The idea that fouling off pitches is a skill is likely related to the several instances over the last five years of players fouling off pitch after pitch only to finally succeed. The most memorable being the 18 pitch at bat in the bottom of the 7th that the Dodgers Alex Cora recorded against the Cubs Matt Clement on May 12, 2004 that resulted in a two-run homerun to right field. That pitch sequence went as follows:
BCBFFFFFFFFFFFFFFX
were B=ball, C=called strike, F=foul, and X=put into play. For the record that’s fourteen consecutive foul balls.

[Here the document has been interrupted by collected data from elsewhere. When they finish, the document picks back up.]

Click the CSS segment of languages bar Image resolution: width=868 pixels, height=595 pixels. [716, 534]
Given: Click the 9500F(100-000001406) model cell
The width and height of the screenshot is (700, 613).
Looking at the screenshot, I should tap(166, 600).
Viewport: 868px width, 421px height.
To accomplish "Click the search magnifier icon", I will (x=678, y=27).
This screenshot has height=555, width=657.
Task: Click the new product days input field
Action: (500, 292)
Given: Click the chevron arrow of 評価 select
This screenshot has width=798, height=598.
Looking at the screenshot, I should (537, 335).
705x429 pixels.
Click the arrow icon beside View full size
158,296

Other long at bats that ended well for the batter include:
Plate Discipline
The final category is the percentage of pitches taken for balls not including intentional balls. The leaders and trailers here include:
Highest PA OPS Pitches P/PA Ball Ball/P Barry Bonds 3050 1316 12060 3.95 5377 0.446 Chad Kreuter 634 757 2643 4.17 1166 0.441 Rickey Henderson 1290 694 5595 4.34 2437 0.436 Jason Giambi 3036 1020 12622 4.16 5468 0.433 Mark McLemore 2119 712 8417 3.97 3645 0.433 Lowest PA OPS Pitches P/PA Ball Ball/P Alex Gonzalez 2321 674 8289 3.57 2410 0.291 Johnny Estrada 899 741 2999 3.34 880 0.293 A.J. Pierzynski 2015 775 6430 3.19 1893 0.294 Wilton Guerrero 649 629 2096 3.23 621 0.296 Rod Barajas 924 645 3292 3.56 979 0.297
Here is where we see the biggest difference with the top 20% recording an OPS of 837 and the bottom 20% at 705 and a correlation coefficient of .52.

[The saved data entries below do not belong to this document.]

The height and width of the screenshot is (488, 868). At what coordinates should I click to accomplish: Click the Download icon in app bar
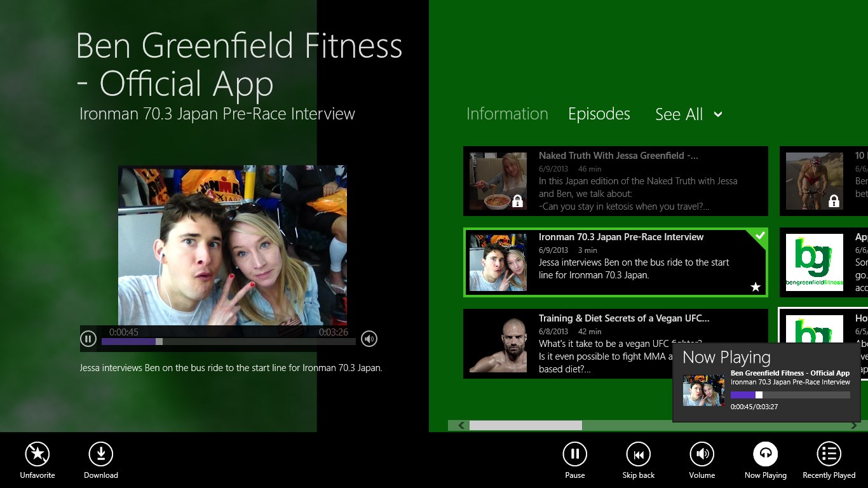point(100,454)
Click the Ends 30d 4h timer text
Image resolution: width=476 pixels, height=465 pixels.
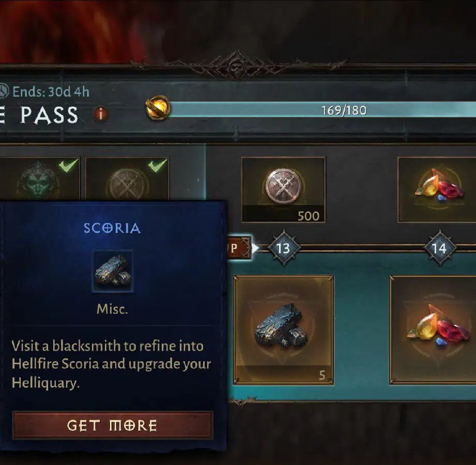coord(51,91)

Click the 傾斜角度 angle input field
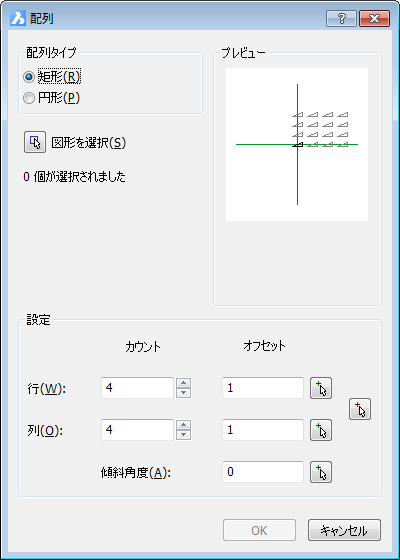(263, 472)
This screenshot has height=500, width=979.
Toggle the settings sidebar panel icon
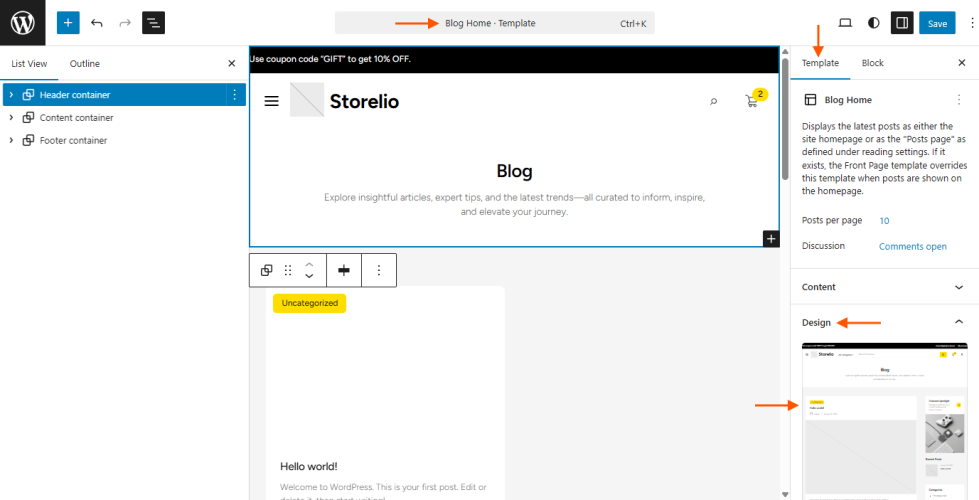(902, 22)
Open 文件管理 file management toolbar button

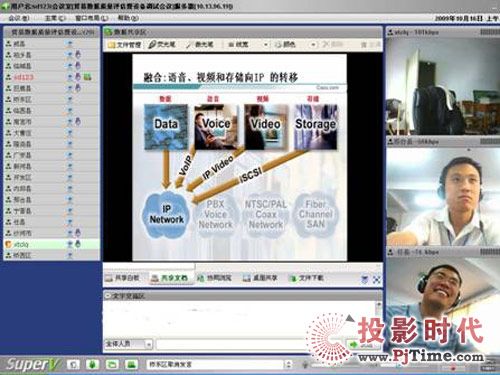pyautogui.click(x=124, y=44)
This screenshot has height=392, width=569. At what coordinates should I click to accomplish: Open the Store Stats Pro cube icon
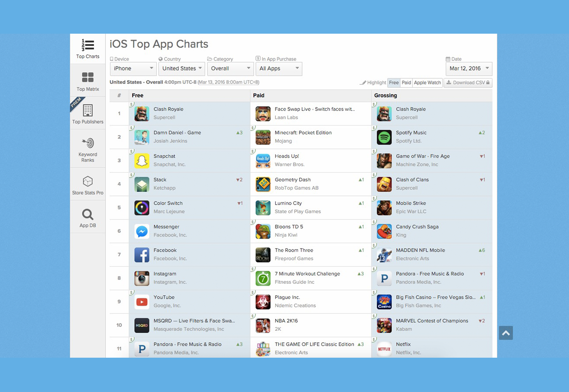[x=88, y=181]
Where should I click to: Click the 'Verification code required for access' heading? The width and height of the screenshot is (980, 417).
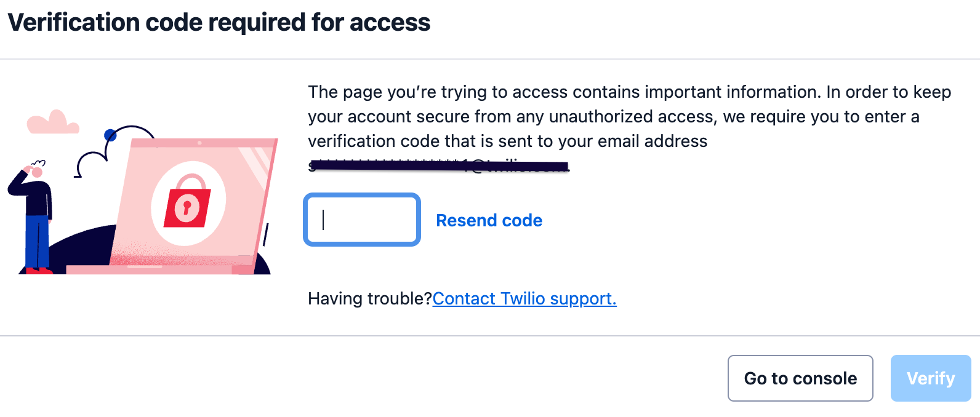tap(219, 23)
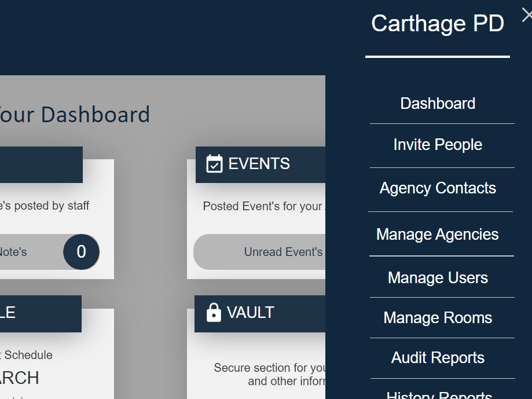
Task: Click the Your Dashboard heading
Action: (75, 115)
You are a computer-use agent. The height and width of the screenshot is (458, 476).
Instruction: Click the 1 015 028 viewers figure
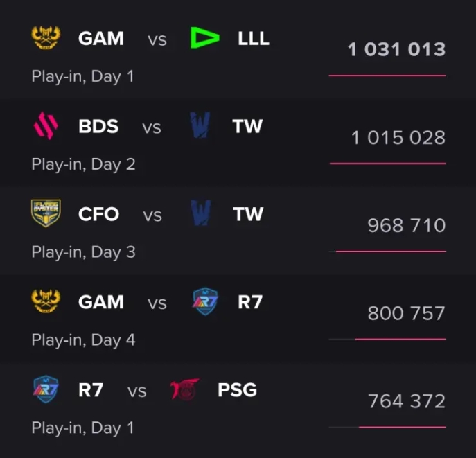click(398, 138)
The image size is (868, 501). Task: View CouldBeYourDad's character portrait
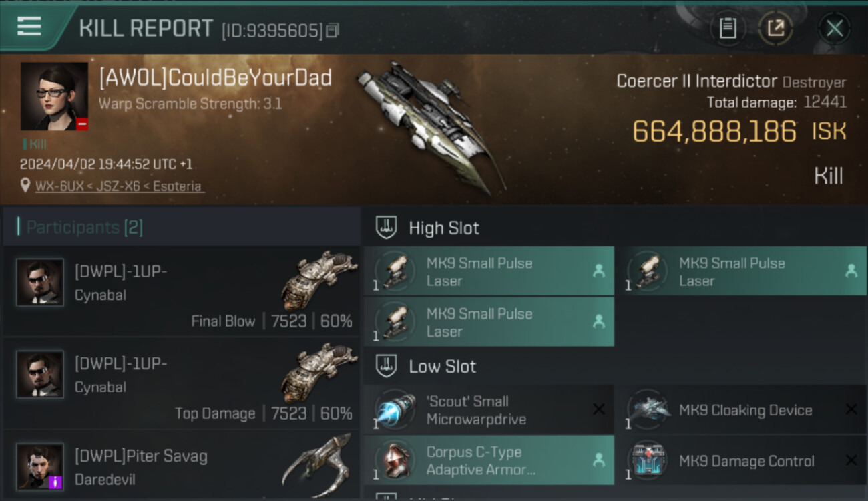[54, 96]
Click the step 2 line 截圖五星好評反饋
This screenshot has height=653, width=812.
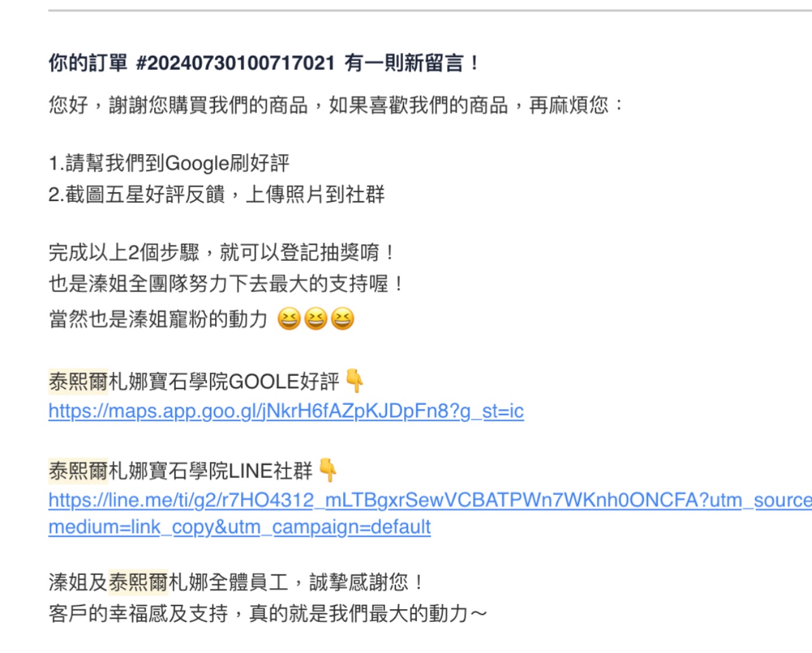[217, 194]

Naturally, you would expect this since OBP is half of OPS and the number of balls taken directly impacts OBP. In addition, the percentage of pitches taken for balls is not only a function of the selectivity of the batter but also the desire of the pitcher to not serve up a fat pitch to a good hitter as illustrated by the inclusion of both power hitters like Bonds and Giambi as well as the likes of Henderson and McLemore.
The Verdict
So is pitch data an important tool for performance analysis?

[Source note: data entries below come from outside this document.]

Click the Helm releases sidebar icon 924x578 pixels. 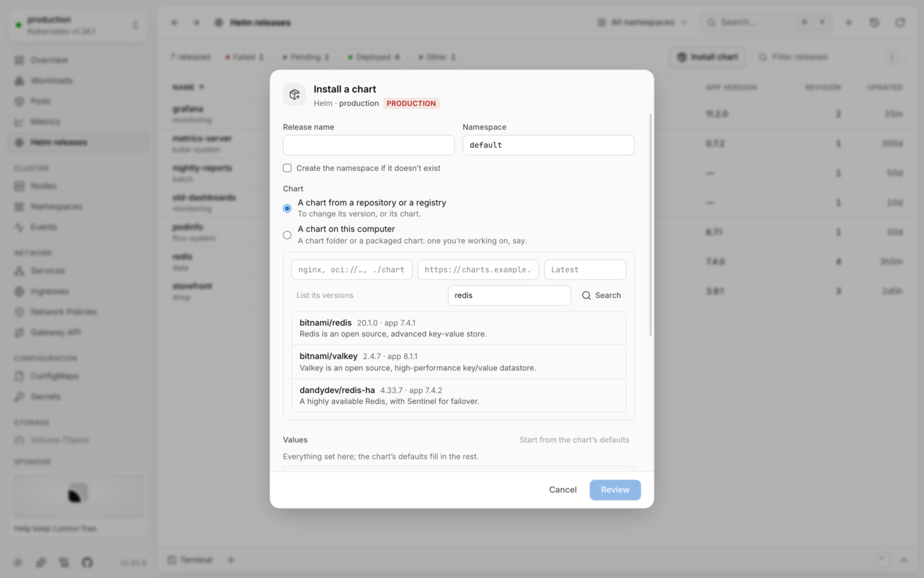(x=19, y=142)
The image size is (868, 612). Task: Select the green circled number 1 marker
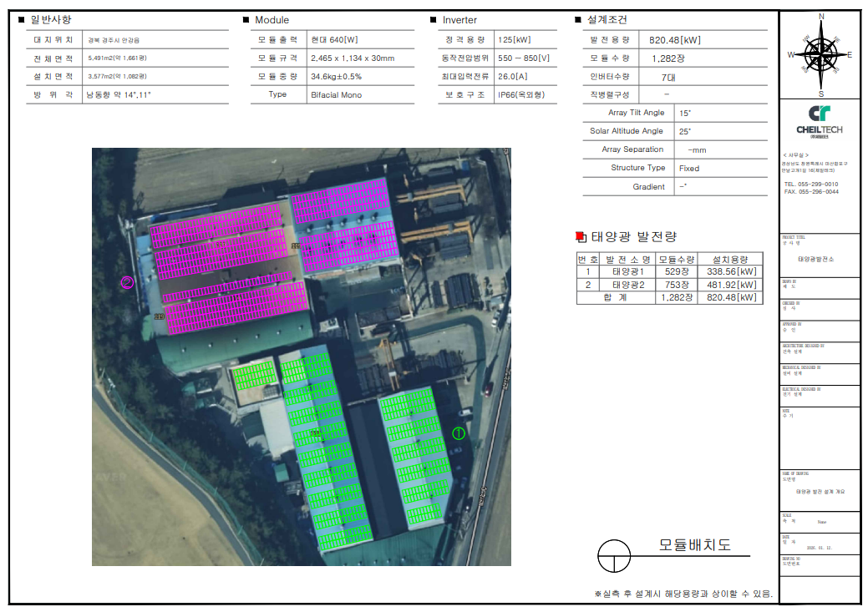click(458, 432)
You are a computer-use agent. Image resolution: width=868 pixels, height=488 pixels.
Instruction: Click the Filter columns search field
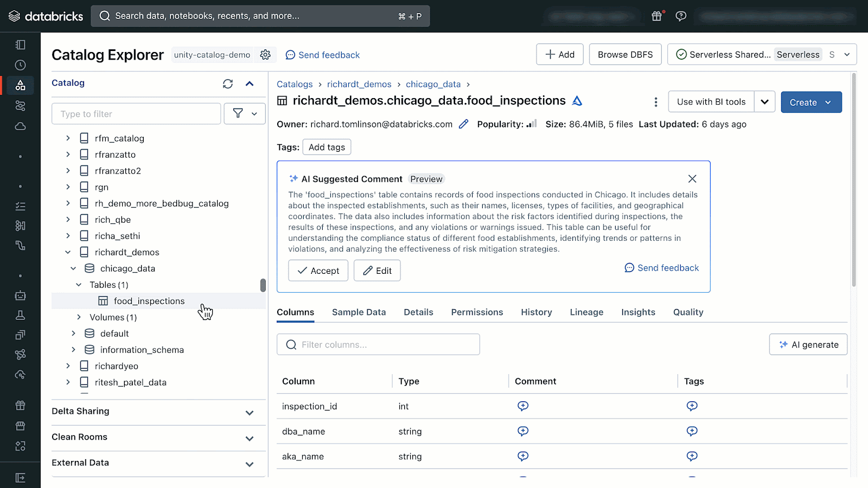point(378,344)
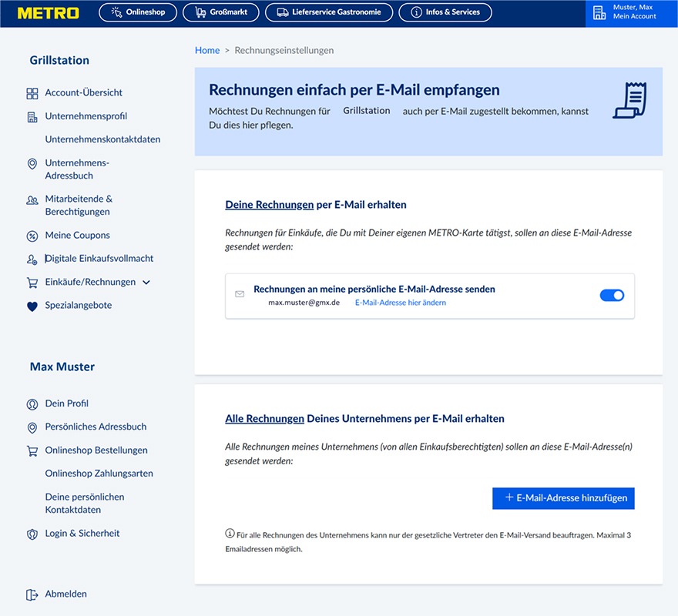Click the Abmelden logout icon

(32, 594)
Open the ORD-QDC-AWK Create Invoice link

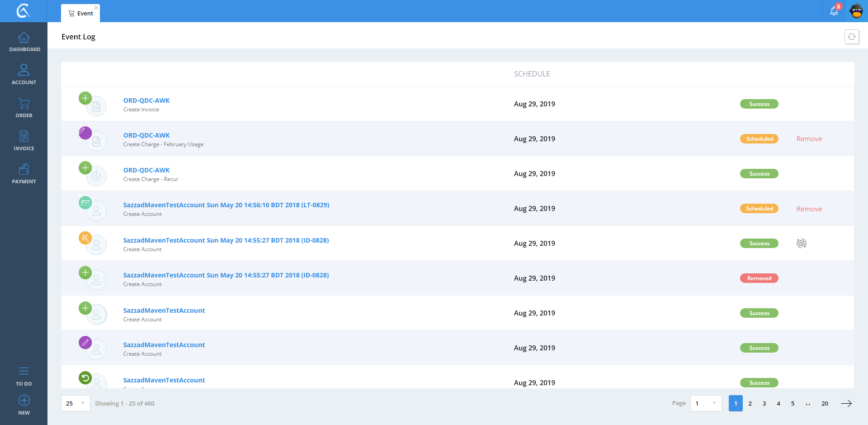(x=146, y=100)
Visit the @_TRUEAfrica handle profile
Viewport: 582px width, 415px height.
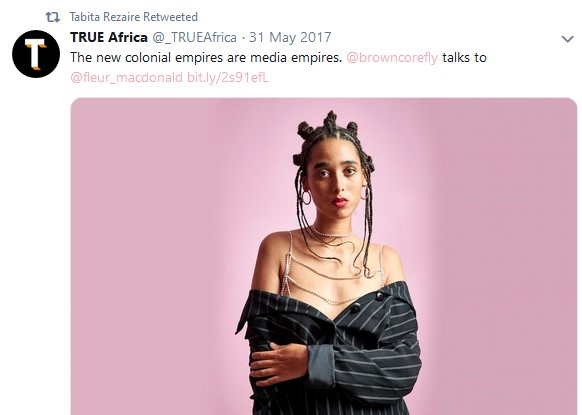(194, 37)
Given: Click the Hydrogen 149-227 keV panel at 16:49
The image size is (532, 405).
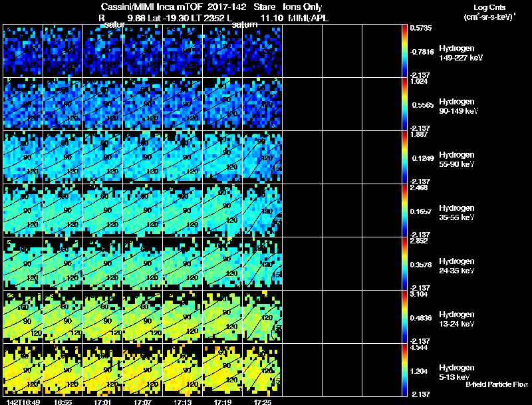Looking at the screenshot, I should click(x=23, y=51).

My take is that it certainly can paint a picture of how a player approaches his at bats. I like to take a look at it, for example, when a player’s performance suddenly changes to see what they might be doing differently if anything. But as a tool for analysis these standard ways of looking at pitch data don’t really add much to the picture you get from aggregate statistics like OPS or Runs Created.